-------- Kutipan terpilih --------

Kami tidak menemukan titiknya
sama sekali, akhirnya aku mengatakannya pada abang, dan ia mengatakan bahwa
“kita harus pergi ke tebing yang kamu tembak.” Aku menelan ludah, bagaimana
caranya kesana? Melewati hutan pohon sagu berlumpur yang kedalamannya mungkin
saja ada yang tak terjangkau dan menenggalamkan tubuh hingga kepala?
Aku teringat ketika melewati
sawah untuk menuju ketempat ini. Kami jalan berkelok-kelok, sedang abang
menerobos lumpur dan jalan lurus, berbalik kearahku dan dengan suara lantang
berkata “lebih cepat kan?” Aku hanya bisa mengangkat jempolku dengan kagum. Saat
itu aku mengingatnya dan dengan menggerakkan kembali kompasku menembak 115
derajat kedepan, tepatnya ke pohon sagu didepanku. Aku dengan berani seperti
cara abang menerobos lumpur, menerobos lumpur itu dan berjalan menuju pohon itu
melewati lumpur yang menenggelamkan kakiku hingga ke tengah betis.
Sampai kepohon, abang menyuruhku
terus menembak 115 derajat, dan aku pun melakukannya. Dari jam 5.30 sore tepat
saat kami memulai perjalanan ini tanggal 6 maret 2013, hingga saat ini
menunjukkan pukul 7 malam, hutan sudah sangat gelap, kak pinus yang bergerak
membuka jalan yang kutunjuk memotong batang pohon sagu yang mengahalangi
bergerak sebagai leader dan rotan yang bergerak sebagai sweaper di belakang
kami, berlima bergerak masuk kedalam hutan pohon sagu tak terjamah.

-------- Cuplikan baris --------

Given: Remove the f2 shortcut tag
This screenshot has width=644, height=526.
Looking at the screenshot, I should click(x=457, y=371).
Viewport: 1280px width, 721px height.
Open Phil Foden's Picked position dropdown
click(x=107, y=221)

--------
-------- Cuplikan baris --------

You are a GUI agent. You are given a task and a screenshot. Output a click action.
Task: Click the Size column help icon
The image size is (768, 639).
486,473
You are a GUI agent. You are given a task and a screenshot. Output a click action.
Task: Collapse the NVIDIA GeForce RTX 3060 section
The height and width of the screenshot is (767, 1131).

--------
-------- Cuplikan baris --------

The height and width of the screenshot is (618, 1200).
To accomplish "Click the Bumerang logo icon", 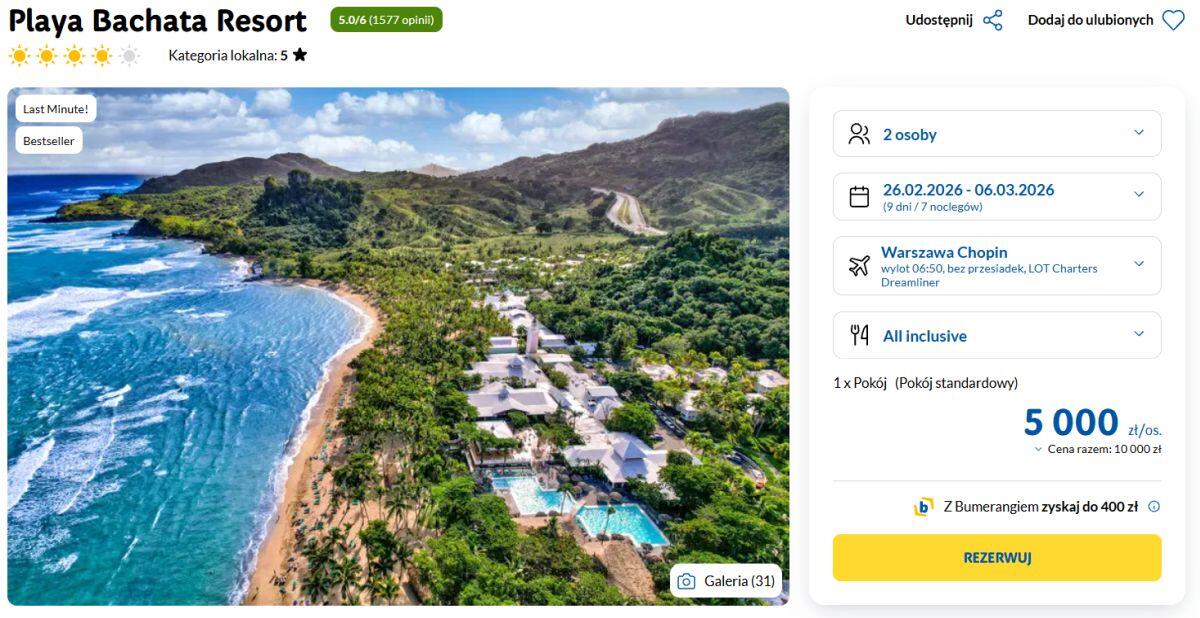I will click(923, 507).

--------

▶ [Soal yang diberikan 1] Tuliskan ulang kata demi kata bagian dari kisah penjelajahan hutan sagu, mulai dari "Kami tidak menemukan" dan berakhir pada "tubuh hingga kepala?".
▶ [Soal yang diberikan 2] Lanjutkan kisah penjelajahan hutan sagu, mulai sesudah kalimat terakhirnya.
Baris-baris tersebut tidak diperlukan.

▶ [Jawaban yang benar 1]
Kami tidak menemukan titiknya
sama sekali, akhirnya aku mengatakannya pada abang, dan ia mengatakan bahwa
“kita harus pergi ke tebing yang kamu tembak.” Aku menelan ludah, bagaimana
caranya kesana? Melewati hutan pohon sagu berlumpur yang kedalamannya mungkin
saja ada yang tak terjangkau dan menenggalamkan tubuh hingga kepala?

▶ [Jawaban yang benar 2]
Lama-kelamaan kami tidak
memukan ujungnya, dan pohon sagu berikutnya yang ku tembak, kedalaman lumpurnya
tidak terjangkau, dengan tegas abang menyuruh kak pinus bergerak keluar lurus
untuk keluar dari hutan pohon sagu ini. Berjalan dalam kegelapan malam, di
tengah hutan lumpur yang menelan kaki hingga ke betis, dengan langkah cepat dan
gerakan kuat, kak pinus terus memotong dahan pohon yang menghalangi, berjalan
terus sambil mengikuti arahan dari abang. Kami berjalan hingga keluar dari
lumpur namun masih dalam kompleks hutan yang ternyata luas ini. Kami berjalan
keatas menanjak, sampai akhirnya terhalang oleh tebing yang tak mungkin
terjangkau untuk dieruskan dan berbalik turun mencari tempat datar untuk
beristirahat sebentar. Kamipun turun menuruni tanah licin dan basah, mengucap
salam bagi penghuni hutan ini. Didepan ada turunan yang terlihat sangat terjal
hingga memerlukan tali webing untuk menuruninya, abang mengikatnya ditempat yang
kuat dan turun perlahan, aku melihat dengan sedikit cahaya headlamp yang
bertuju pada bang anjas, abang bergumam “tidak sampai talinya” lalu, bruuuuuk...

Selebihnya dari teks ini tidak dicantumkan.